Sócrates e Jesus e Mahatma Gandhi evidentemente eram gênios. Mas o mundo ao redor deles não era genial. E disseram: mas porque ele está fazendo isto? Isto é loucura. Ele diz que é filho de Deus. É blasfemo - disseram os judeus quando Jesus disse que era filho de Deus. Eles não podiam compreender que alguém se dissesse filho de Deus. Isso é uma blasfêmia, disseram. E quando Sócrates disse que não havia muitos deuses lá no Olimpo, que não havia Júpiter e Marte e Vênus, que havia só um Deus... Sócrates era um grande monista... Há só uma Divindade e não há muitas divindades. Então disseram: este homem está pervertendo a juventude, precisa acabar com ele.
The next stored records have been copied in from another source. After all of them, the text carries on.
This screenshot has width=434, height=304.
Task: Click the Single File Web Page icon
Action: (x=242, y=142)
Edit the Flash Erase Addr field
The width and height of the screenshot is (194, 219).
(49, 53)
Então o envenenaram. Porque ele era genial demais para os seus contemporâneos. Os gênios são anormais para cima... e os intelectuais são normais no meio... e os loucos são anormais para baixo. Os loucos nós mandamos para o hospício e os loucos para cima nós mandamos para a cruz ou para a forca, ou assassinamos de qualquer outro jeito.
Quer dizer o mundo dificilmente tolera os anormais. Para os anormais de baixo nós temos pena porque não têm inteligência, nós mandamos para o hospício e cuidamos deles. Mas os anormais para cima, nós achamos que são ainda mais que loucos. Mais que os loucos para baixo. São tão loucos que não podem nem ser curados. Então é melhor eliminá-los do mundo. Acabar com eles.
Quando Cristóvão Colombo disse que havia terras para além do Oceano Atlântico e que ele se meteu a descobrir estas terras, ninguém lhe quis dar um navio para descobrir terras para além do Atlântico. Porque além do Atlântico não podia haver nenhum continente. O Atlântico acabava lá e se a gente fosse ao fim do mar, então caia lá para baixo. Eles não sabiam nada disto. Cristóvão Colombo que era um intuitivo genial disse: não, vamos para o oeste para descobrir outras terras que nós não conhecemos. Finalmente uma rainha espanhola lhe arranjou três navios e a tripulação necessária e todos acharam que era louco. Mas, não podia ser, como é que pode navegar por outro lado do mar e descobrir terras? Quer dizer, os gênios são incompreendidos e descompreendidos, considerados anormais e muitas vezes assassinados.
Aqui, neste capítulo há uma composição entre sensorial, intelectual e racional. Pelos sentidos não podemos compreender a Divindade. Pela inteligência não podemos inteligir a Divindade. Somente pela visão intuitiva nós entramos em contato com a Divindade. Na religião nós chamamos isto, os místicos. Os místicos são os gênios espirituais. Um místico nunca é compreendido pelos outros nem que sejam muito virtuosos e muito religiosos. Então ele é considerado louco de algum modo.
Bem em outra ocasião... – (me pediram que abreviasse um pouco aqui) vamos ler o resto que ele diz como é que a nossa vida muda inteiramente quando entramos na zona da razão. As superfícies luminosas se tornam escuras. Olhem bem: as superfícies luminosas da vida se tornam escuras. E as profundezas tenebrosas se tornam luminosas. Que coisa maravilhosa ele diz! Quando alguém entra na racionalidade a superfície luminosa de cada dia, uma coisa evidente se torna escura e as profundezas tenebrosas se tornam claras. Muda tudo. O que outrora interessava não interessa mais. E o que não interessava, isto começa a interessar. As superfícies luminosas se tornam escuras e as profundezas escuras se tornam luminosas. Isto é mudança completa na vida quando se entra na zona da realidade racional.